Q. Our beautiful, independent 13-year-old wants to go to boarding school in the United States because she's desperate to get a fresh start.

We adopted her at birth in Latin America, where we still live, but have never made a big deal about it. We simply love her because she is our daughter.

Sometimes she has a tough time accepting our love, however, perhaps because she resents her 9-year-old sister -- who is fair-skinned and who wasn't adopted -- or perhaps she grieves for her birth mom or feels rejected by her.

She also has attention deficit disorder and mild learning disabilities, but she loved elementary school and made tremendous strides until we were transferred to another country last year. Although she was quite popular at first, her new school had many cliques and she started telling stories and gossiping about others in an effort to be accepted. But soon her new friends called her a liar and stopped talking to her, even at the lunch table.
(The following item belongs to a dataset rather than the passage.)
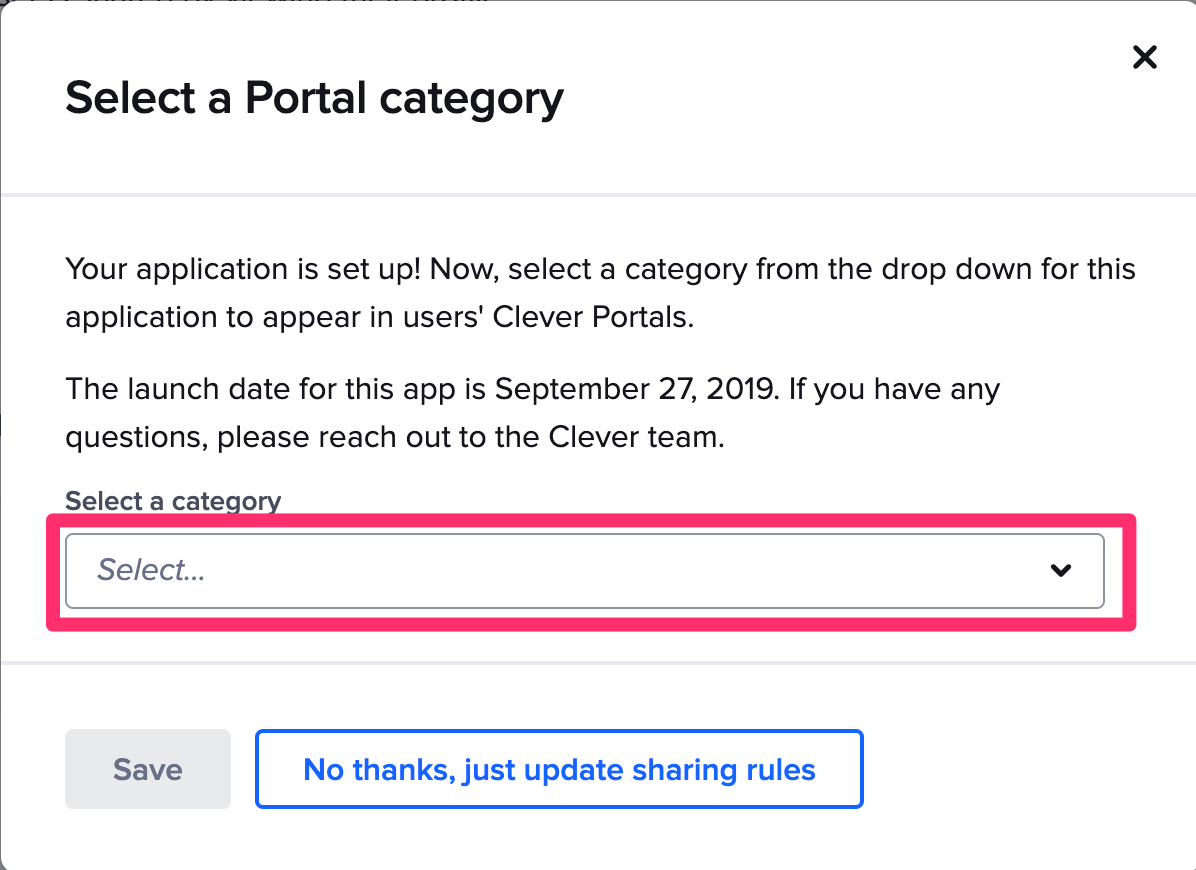The height and width of the screenshot is (870, 1196).
Task: Click the "Select a Portal category" heading
Action: [314, 98]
She then asked me if she could stay with relatives in the States; I said she could live there only if she went to boarding school.

She said okay and promised to come home in a year, so I looked for -- and found -- a school for ADD kids, just an hour from my mom's house and headed by someone who was adopted herself and who also has ADD.

This small coed school is quite strict -- they don't let students watch TV or send e-mails or IMs, ever -- and it has no more than six kids in any class.

The kids go to school; exercise for two hours a day; do their own laundry; clean house; help make, serve and clean up from breakfast and dinner; and on top of that, they must earn the right to see a weekly movie, wear makeup or go off campus. My daughter just says, "I'll get used to it."

I agreed to boarding school reluctantly, but my husband is devastated by the plan. He strongly believes that a 13-year-old belongs with her family; he's disturbed that she can leave us so easily and he feels backed into a corner.

Is it ever appropriate to send a young child to boarding school? Should a 13-year-old be allowed to spread her wings?

A.Boarding school would be a bad idea if you were pushing your daughter out of the house or if the school were badly run or the lessons poorly taught, but she should have a great experience if it's a good school, because it would answer her needs.

Right now she wants to break away, not from you but from her former friends and the reputation she has made for herself. And her instinct is right.